2. BE INTERACTIVE (i.e. don't just read the book)

  • Point to something in the book.

  • Ask what it is, and then answer it for them if the child is to young to answer herself. Then say something interesting about the image, and don't worry if the child is fully grasping every point you make!

  • Tune in to the baby's responses and repeat them back to her so she knows you heard her. This introduces the concept of back-and-forth conversation into the baby's world!

3. BE POSITIVE

  • If a child is wrong, correct them only in a positive way. EXAMPLE: If a child incorrectly names something as a dog, for instance, tell her "It's brown like a dog, but this is a kitty. The kitty has has two eyes like a dog, and fur like a dog. This kitty is so pretty!" 

Most importantly, enjoy your reading time together! Kids sense when adults are having fun, too.

 

No Carrot, No Stick

Very few parents or teachers believe any more that punishment (corporeal or otherwise) is an acceptable way of correcting bad behavior.

But many still do believe in a hybrid a "carrot and stick" approach, e.g. time out in the naughty corner for bad behavior combined with verbal praise and/or a colorful sticker when the child improves.

For other adults, taking a "carrot only" approach seems like an even better, gentler option.
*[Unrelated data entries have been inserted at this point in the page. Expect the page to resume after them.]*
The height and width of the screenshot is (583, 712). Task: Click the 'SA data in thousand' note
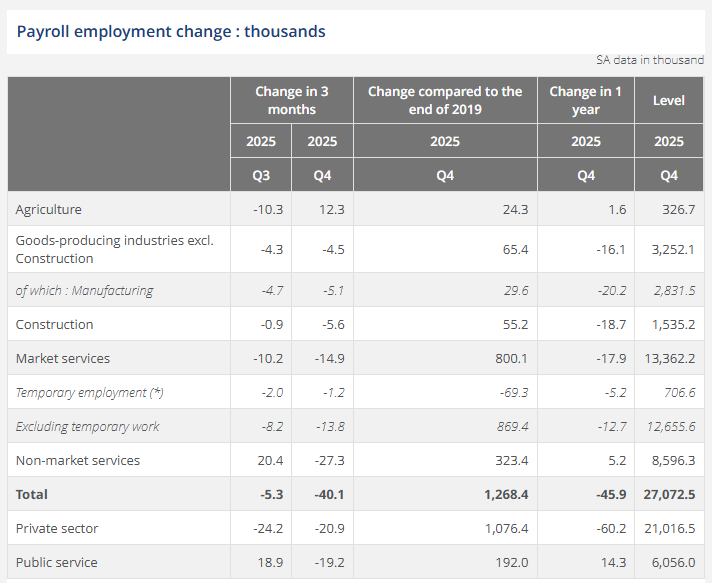(x=649, y=60)
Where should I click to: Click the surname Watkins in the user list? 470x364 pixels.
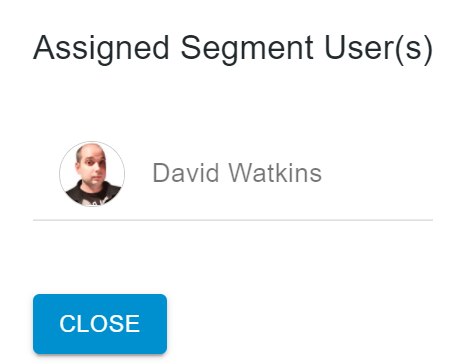[x=275, y=173]
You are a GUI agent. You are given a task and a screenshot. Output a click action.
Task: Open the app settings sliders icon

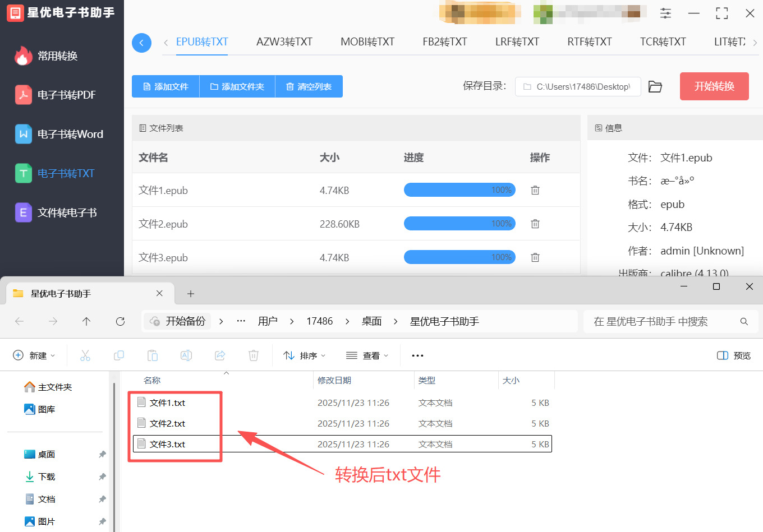pos(665,13)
But as Katherine Reynolds Lewis points out in a recent Mother Jones article, experts believe that carrots and sticks in any combination are ineffective and short-sighted techniques.
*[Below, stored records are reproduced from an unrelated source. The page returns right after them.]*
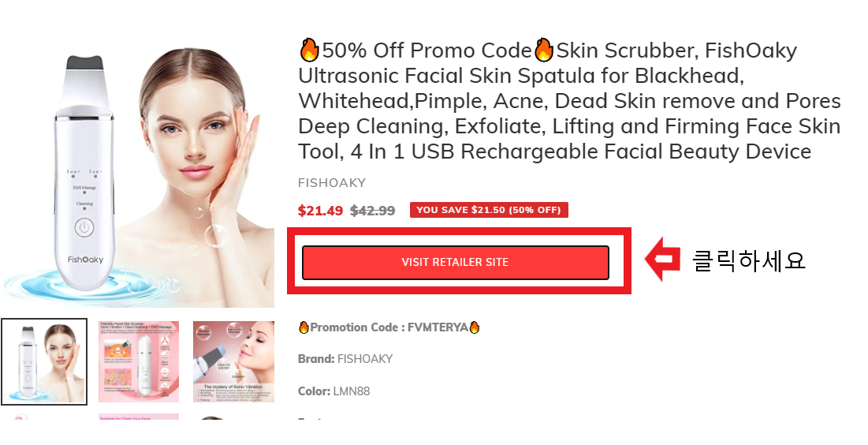Click the crossed-out $42.99 original price

tap(373, 211)
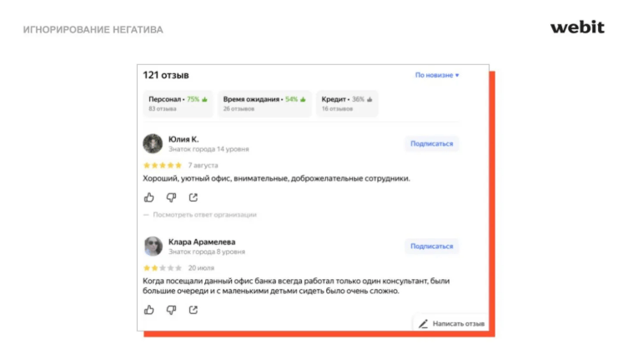Subscribe to Юлия К. via Подписаться
This screenshot has height=364, width=623.
(x=431, y=144)
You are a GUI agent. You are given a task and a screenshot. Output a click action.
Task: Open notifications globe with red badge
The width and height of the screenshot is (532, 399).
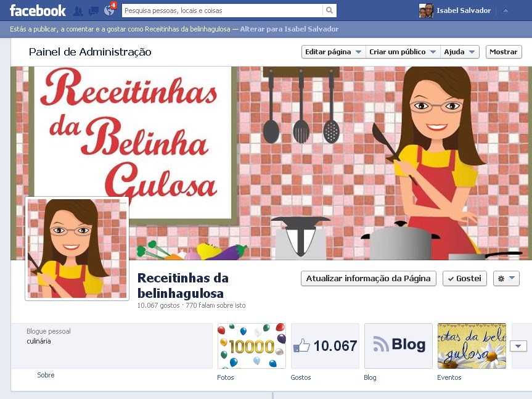pyautogui.click(x=110, y=10)
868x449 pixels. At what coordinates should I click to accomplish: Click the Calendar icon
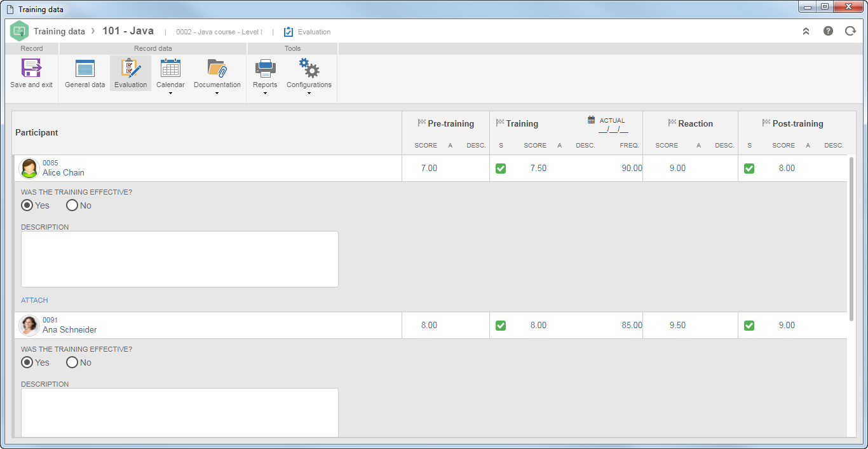pos(170,68)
According to Ross Greene, author of The Explosive Child and Lost at School, good behavior shouldn't be programmed into children as if they were lab mice or house pets. Why?
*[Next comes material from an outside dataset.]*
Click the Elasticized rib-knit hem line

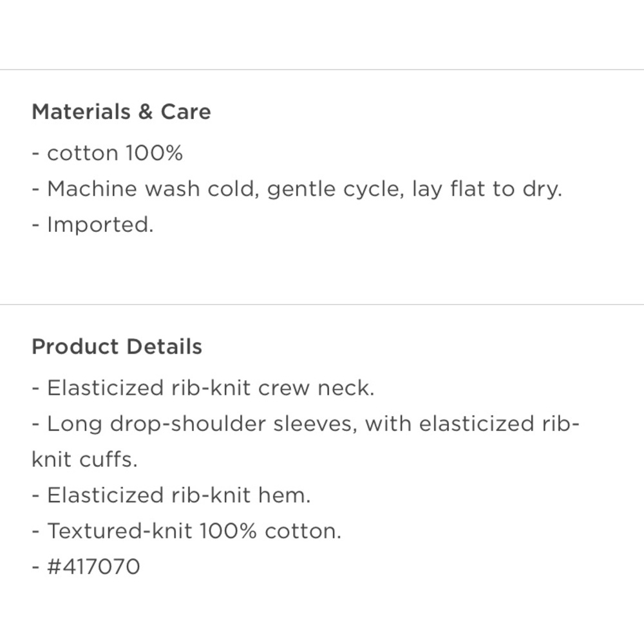171,495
Because when we try to program behavior we are not really helping the child learn how to control her own behavior.

In psychological terms we are not helping our children develop autonomy. 

The best way to help the child develop autonomy (and thus control their own behavior) is not to program the child with reward/punishment schemes but to help them figure out why they're behaving in a particular manner.

The parent, teacher or nanny must help the child with this investigative process. Understanding her own behavior naturally promotes development of executive function in the child, i.e. the ability to control impulses and get yourself organized and on track. 

At Tibetan Care we encourage all of our nannies and parents to follow guidelines set by the New York Office of Family and Child Services (OCFS) on managing difficult behavior in children.  Similar to Ross Greene's Collaborative and Proactive Solutions (CPS) model, the OCFS approach encourages first getting to the WHY of a behavior, and never trying to punish the behavior away. 

Save the carrots for your salad and the stick for a nice long walk in the woods with the child where together you just might get to the why of the matter.

When in Doubt, Practice Compassion

A Lesson ON SIMPLICITY from H.H. the Dalai Lama 80th Birthday Celebration

Last week at the birthday celebration of His Holiness the Dalai Lama held at the Jacob Javits Center here in New York City I was shown this excerpt from The Compendium of Perfect Dharma sutra.

"O Buddha, a bodhisattva should not train in many practices. If a bodhisattava properly holds to one dharma and learns it perfectly, he has all the Buddha's qualities in the palm of his hand. And if you ask what that one dharma is, it is great compassion (mahakaruna)"

TRANSLATION: Keep it simple. When in doubt, whatever your religion, practice Compassion.

This is the mindset that Tibetan nannies are raised with from childhood. Most of our caregivers will say they have little knowledge of Buddhist philosophy, but on a practical day-to-day level, they are the world's best role models on practicing compassion.